The problem
Rewrite every item in the data listing below with "Instruction" renamed to "Command" and nothing else changed. Omit the pictures from your answer.

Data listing
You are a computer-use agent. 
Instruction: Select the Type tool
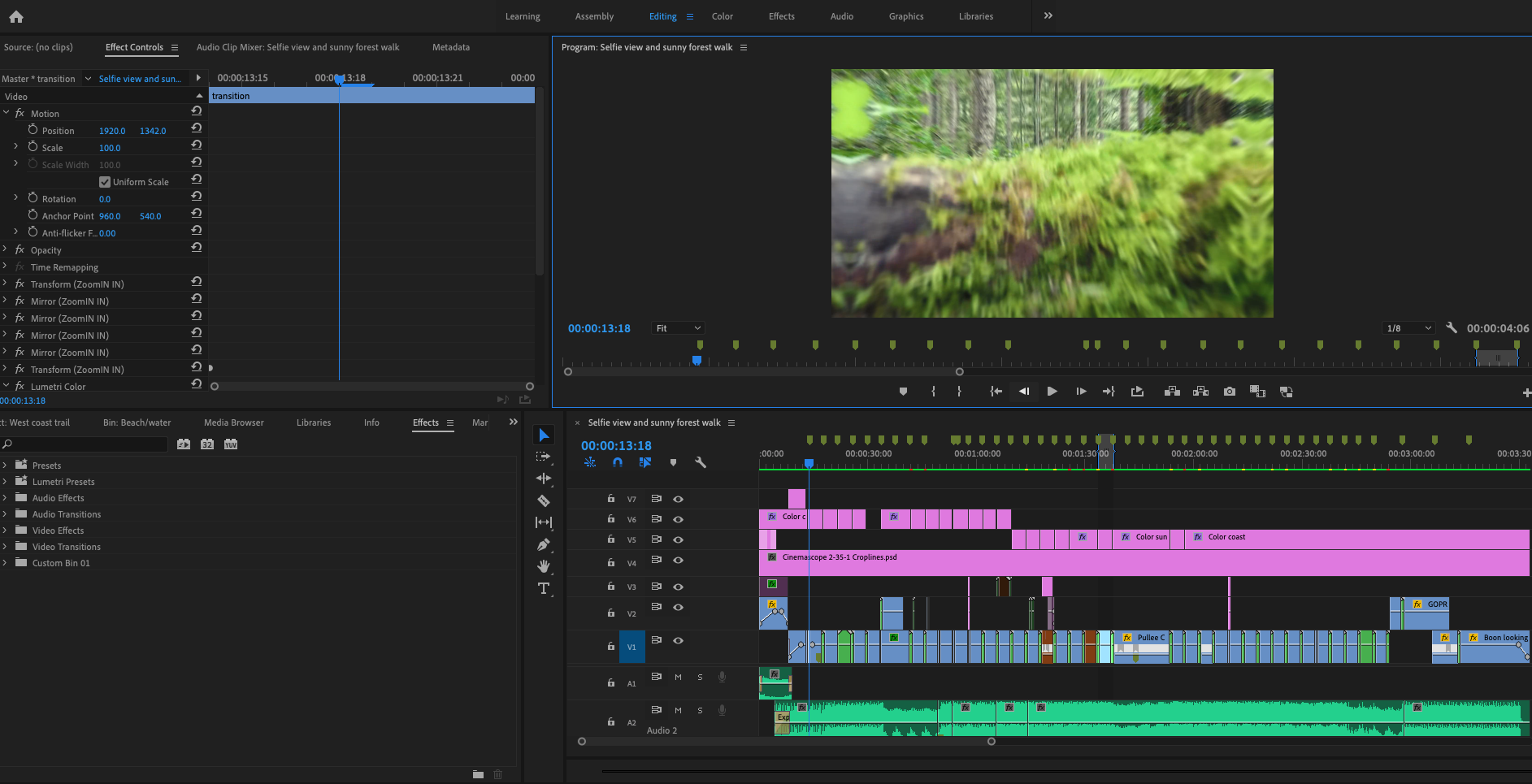(543, 588)
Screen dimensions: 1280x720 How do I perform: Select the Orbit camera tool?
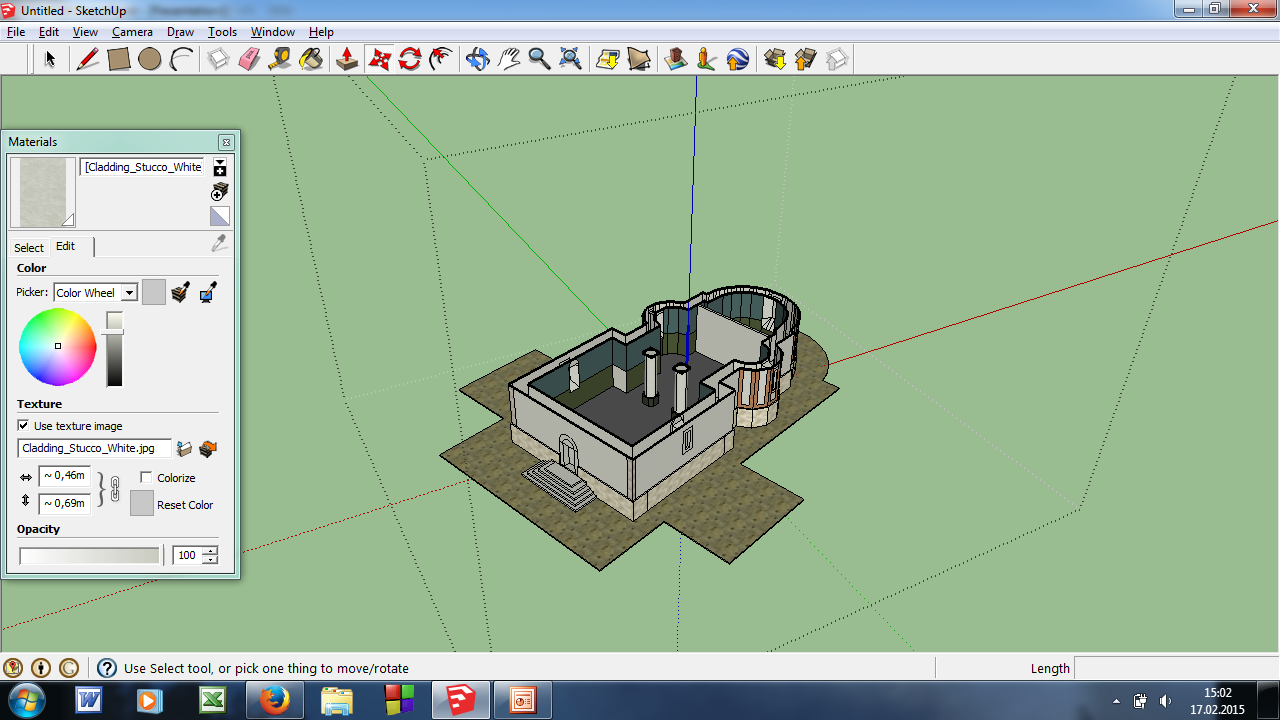(477, 59)
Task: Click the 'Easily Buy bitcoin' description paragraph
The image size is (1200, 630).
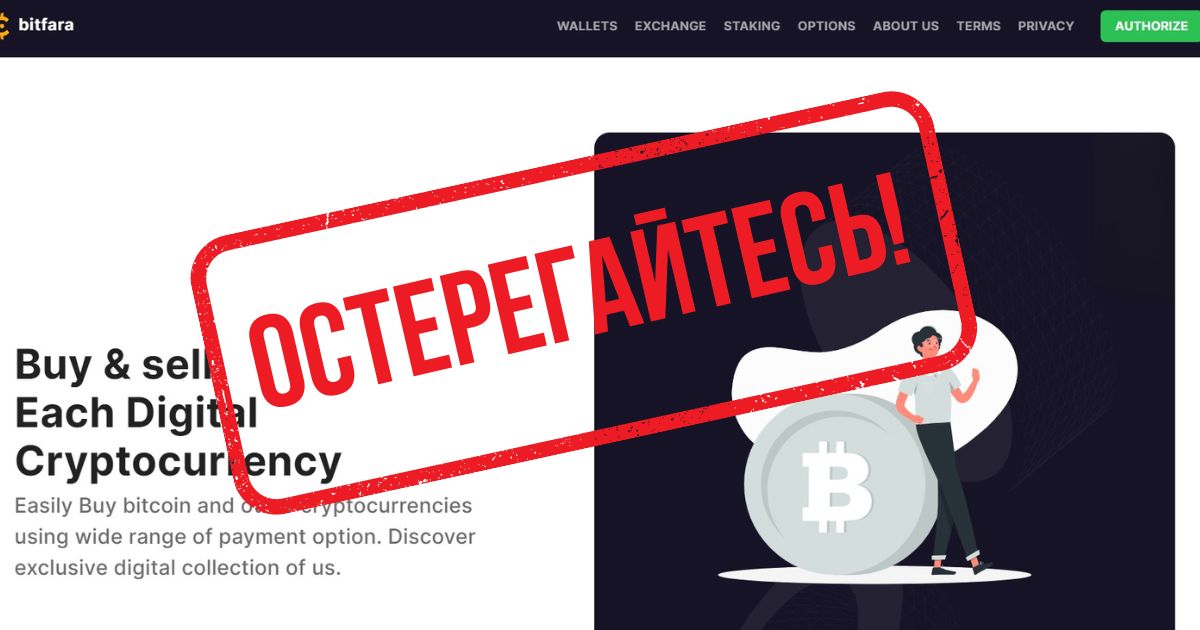Action: [x=245, y=537]
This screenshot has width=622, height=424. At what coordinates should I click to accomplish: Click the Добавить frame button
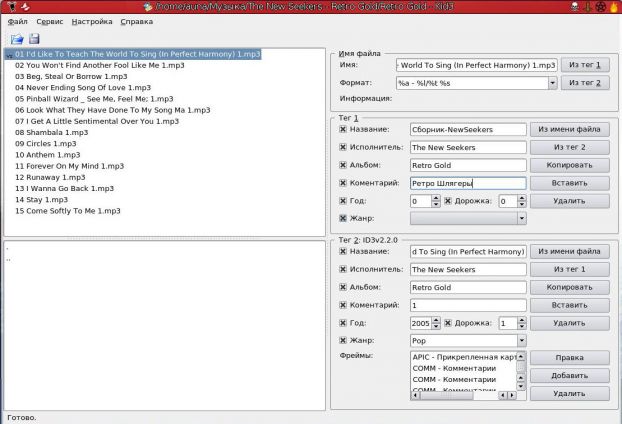(570, 376)
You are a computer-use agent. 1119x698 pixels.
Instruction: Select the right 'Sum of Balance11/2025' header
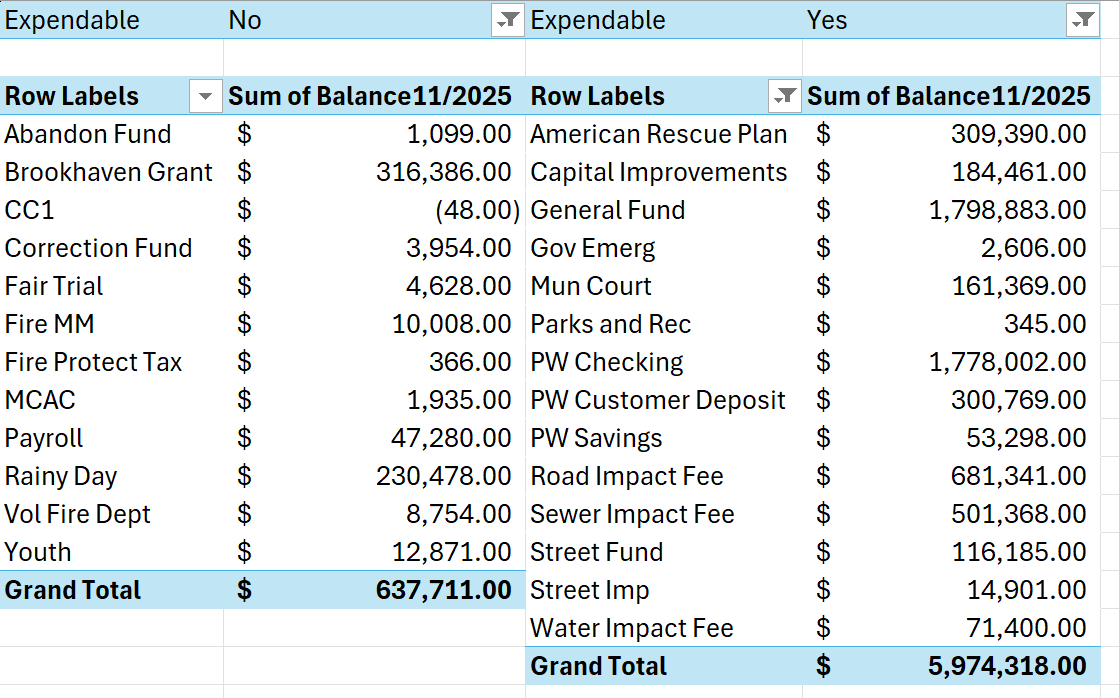pos(948,97)
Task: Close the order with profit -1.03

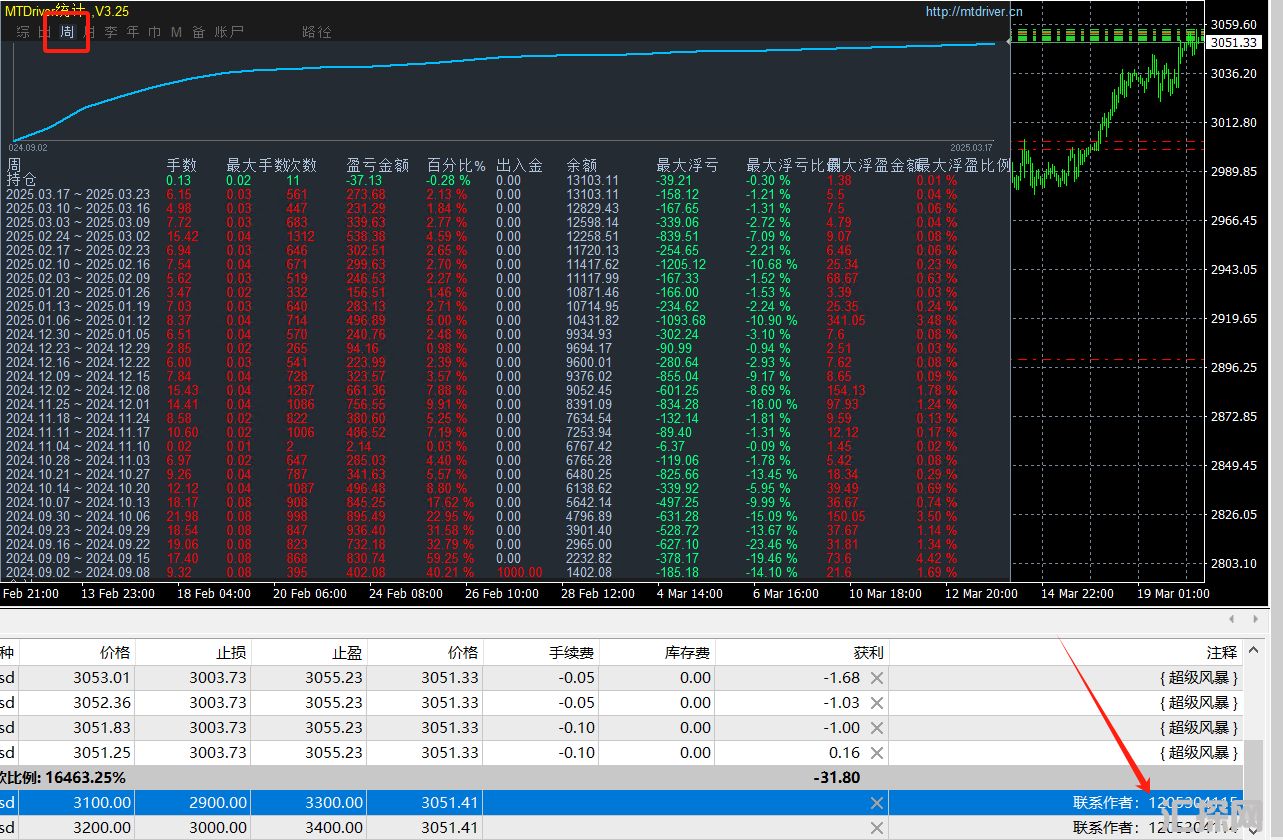Action: tap(876, 703)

Output
You are a computer-use agent. 
Command: Select the Type tool
(543, 588)
Screen dimensions: 1280x720 How do I perform: Select the Orbit camera tool?
(477, 59)
Task: Click the 'Easily Buy bitcoin' description paragraph
The image size is (1200, 630).
Action: [x=245, y=537]
This screenshot has width=622, height=424. At what coordinates should I click to accomplish: Click the Добавить frame button
(570, 376)
You are a computer-use agent. 1119x698 pixels.
Command: Select the right 'Sum of Balance11/2025' header
pos(948,97)
Task: Close the order with profit -1.03

Action: tap(876, 703)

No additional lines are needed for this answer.